Hay quienes consideran, y sin duda con razones de peso, que dedicar recursos para paliar la pobreza a base de paños calientes es un sistema que no funciona. Son muchos los que se amparan en el viejo proverbio chino, que asegura que darle un pez a un hombre le ayudará a comer un día, pero enseñarle a pescar le permitirá alimentarse toda la vida.

Sin duda, no puede resolverse la pobreza con caridad o acciones coyunturales: es obvio que si se quieren resolver los problemas de fondo, hacen falta planes estructurales y de largo recorrido. Tienen razón quienes aseguran -desde el Gobierno y fuera de él- que la mejor inversión para acabar con la pobreza y la exclusión es la que contribuye a crear empleo cualificado y bien remunerado. Porque la pobreza se combate en el largo plazo con más formación y mejor empleo. Los mecanismos de que disponen las sociedades modernas para redistribuir riqueza son básicamente dos: los salarios y los impuestos. Con mejores salarios, mejoran las condiciones de vida y mejora el consumo y por tanto la actividad económica, en un ciclo que alienta la prosperidad. Y una política fiscal justa permite aliviar la pobreza mejorando infraestructuras que contribuyen a activar la economía, aportando recursos para compensar necesidades de quienes menos tienen y permitiendo dotar servicios imprescindibles para las familias que disponen de menos renta: sanidad, educación, asistencia social, dependencia? luchar contra la pobreza desde las administraciones públicas es ocuparse de que la sociedad funcione, se cree empleo, la economía prospere, la riqueza se reparta y los recursos se destinen a atender las necesidades de quienes peor están.

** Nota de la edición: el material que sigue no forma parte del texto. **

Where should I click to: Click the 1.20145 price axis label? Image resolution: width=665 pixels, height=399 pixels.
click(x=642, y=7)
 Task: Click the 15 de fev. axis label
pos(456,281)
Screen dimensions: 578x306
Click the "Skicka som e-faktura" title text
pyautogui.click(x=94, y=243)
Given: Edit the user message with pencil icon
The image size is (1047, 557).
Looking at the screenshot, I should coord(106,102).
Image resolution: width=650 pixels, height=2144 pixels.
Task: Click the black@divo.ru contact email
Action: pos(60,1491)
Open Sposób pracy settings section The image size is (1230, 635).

Eso no se logra con un plan integral dotado con 15 millones de euros, como ha presentado el Gobierno regional en su presupuesto de 2018, ni tampoco con uno dotado con 30 millones como propuso Nueva Canarias hace unos años. Ni siquiera con uno dotado con 300 o con mil millones. Para lo que sirve un plan integral contra la pobreza es para atender las necesidades más apremiantes de quienes se encuentran en el más absoluto abandono y la desesperación. Madres sin trabajo, ancianos desamparados, algunos con miserables pensiones no contributivas (o sin ellas), personas postradas por la enfermedad, niños que viven en familias desestructuradas y no reciben ni siquiera la alimentación mínima, personas que lo han perdido todo, incluso sus viviendas, y viven al borde de la absoluta marginalidad, alcohólicos y toxicómanos sin ayuda alguna, y miles de personas enfermas, sin familia, sin techo y sin ingresos. Esas son las caras de la otra pobreza, la que integran un ejército de personas que necesitan ayuda urgente y no pueden esperar a que la economía o la sociedad active mecanismos de recuperación global. Esas son las personas a las que hay que dedicar recursos específicos de carácter paliativo, y para las que la diferencia entre dotar con 15 o con 30 o con 50 millones un plan de choque sí es importante. Porque habrá más posibilidades de actuar.

A veces nos perdemos en lo global, y se nos olvida la importancia de ocuparnos de lo concreto, de lo menudo, de ese "pequeño" gran drama que es para una familia no poder pagar el alquiler de su vivienda. Para ese tipo de situaciones, es para lo que hay que levantar -y hacerlo ya- un plan de choque contra la pobreza en Canarias, capaz de resolver decenas de miles de ''pequeños'' grandes problemas. Ya se han destinado recursos a los planes de empleo, los planes de desarrollo y la formación. Con el PIB canario y la recaudación fiscal creciendo más rápido que en el resto de regiones, gastar una pequeña parte del mayor presupuesto de nuestra historia para atender los problemas de decenas de miles de personas con graves apuros es hoy algo más que una opción sobre la que discutir. Es una obligación moral. Y una decisión apremiante.